Search code examples
c++memory-managementvectorreallocallocator

How do I use use std::allocator in place of realloc?


Let's say I'm writing a custom vector using the std::allocator to wrap new and delete.

When the number of elements exceed the vector's capacity, I would like to reallocate the buffer to something larger. I can achieve this easily by calling realloc(). I don't want to do this though because I thought the responsibility of allocation/deallocation should reside in the allocator.

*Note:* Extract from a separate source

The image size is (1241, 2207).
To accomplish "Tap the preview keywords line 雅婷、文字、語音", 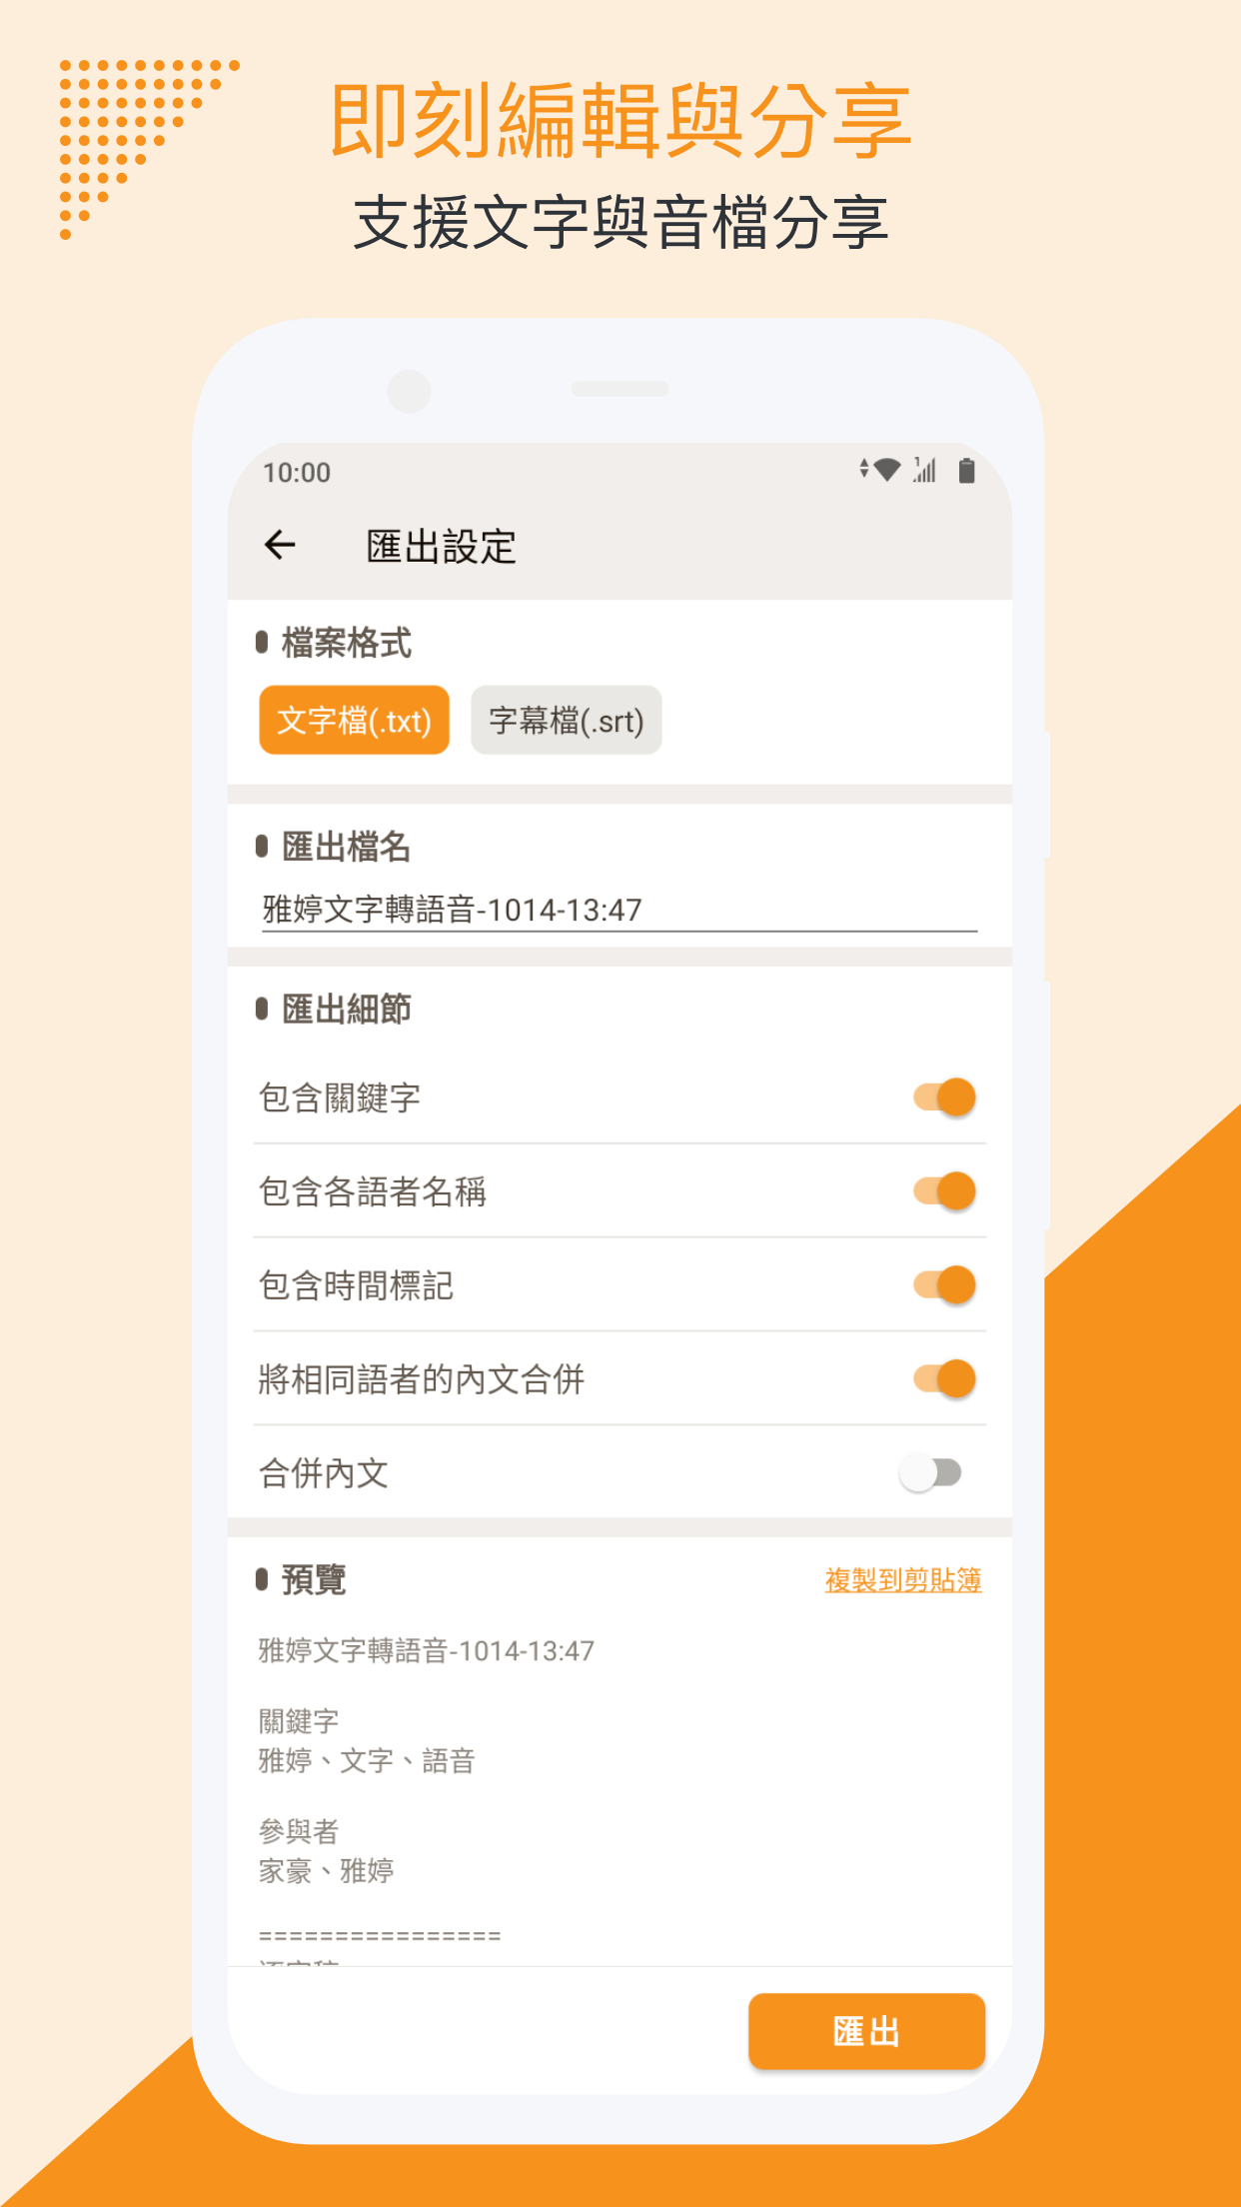I will 367,1760.
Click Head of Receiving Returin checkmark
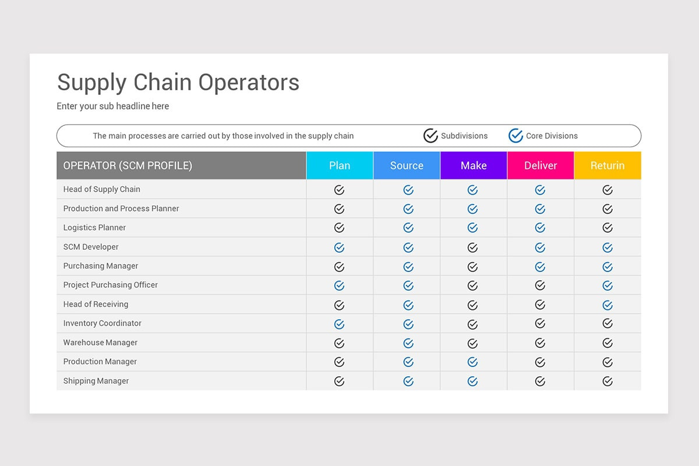Screen dimensions: 699x466 (608, 305)
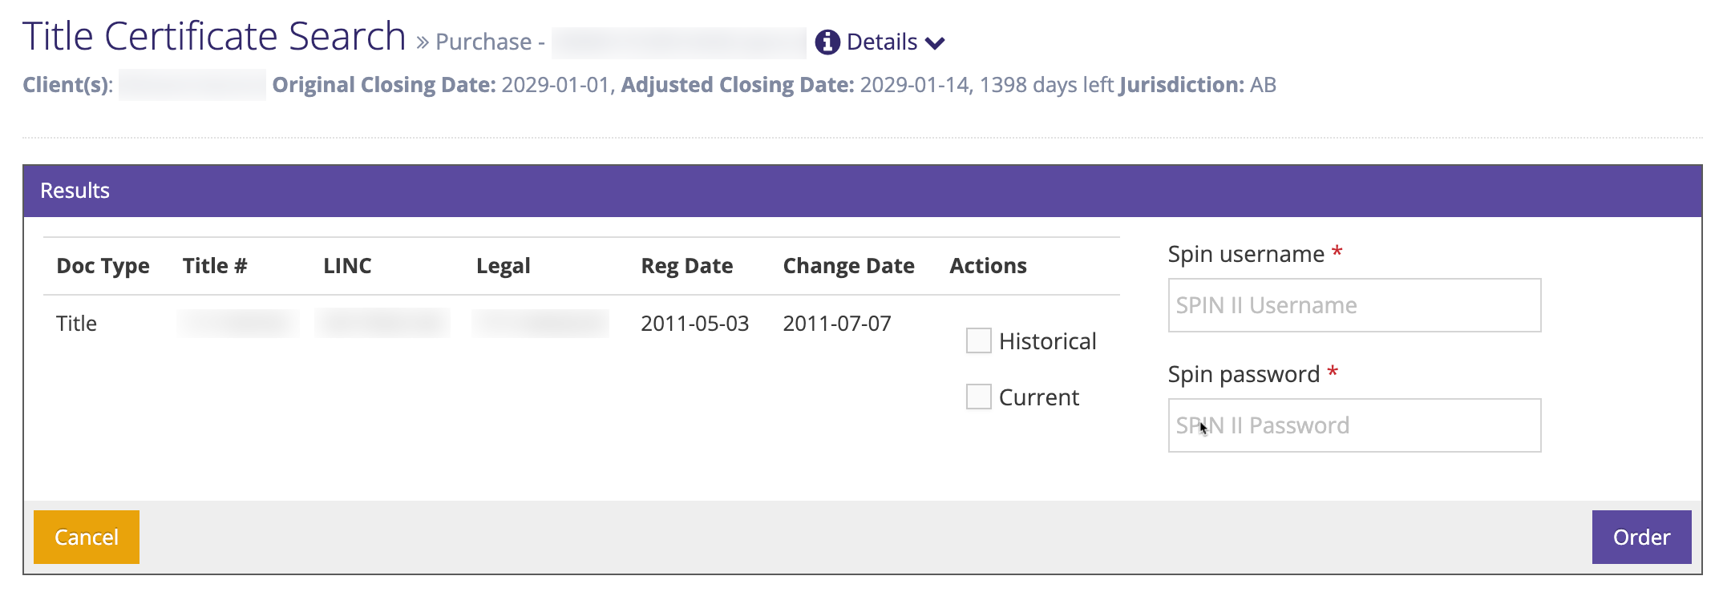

Yet, looking at std::allocator's interface, I don't see how I could do a reallocation. There are only methods for:

T* allocate( std::size_t n );
void deallocate( T* p, std::size_t n );

Should I be calling allocator::allocate and then allocator::deallocate instead of just realloc? Is that as efficient? It must be what std::vector is doing as well. Why does std::allocator not provide a reallocate function?


Solution

  • Let's say I'm writing a custom vector using the std::allocator to wrap new and delete.

    In the general case (excluding specializations for PODs), I don't think you could use realloc in any case. An arbitrary object, constructed at a specific memory location, might have internal pointers pointing to very specific addresses in relation to the address in which it was constructed. Simply moving it around (in the byte-copying sense) could break invariants.

    Thus the alternative you mention is in general necessary. You would have to allocate a new array, move (or possibly even copy!) the objects to the new location, then deallocate the old array. Of course, this includes more than a single stage that can fail - another reason why you can't really reallocate in the general case. Perhaps this is the reason that allocators never had this functionality in the first case - for array-based containers, you can't really use them in general (although you might be able to use them for POD specializations).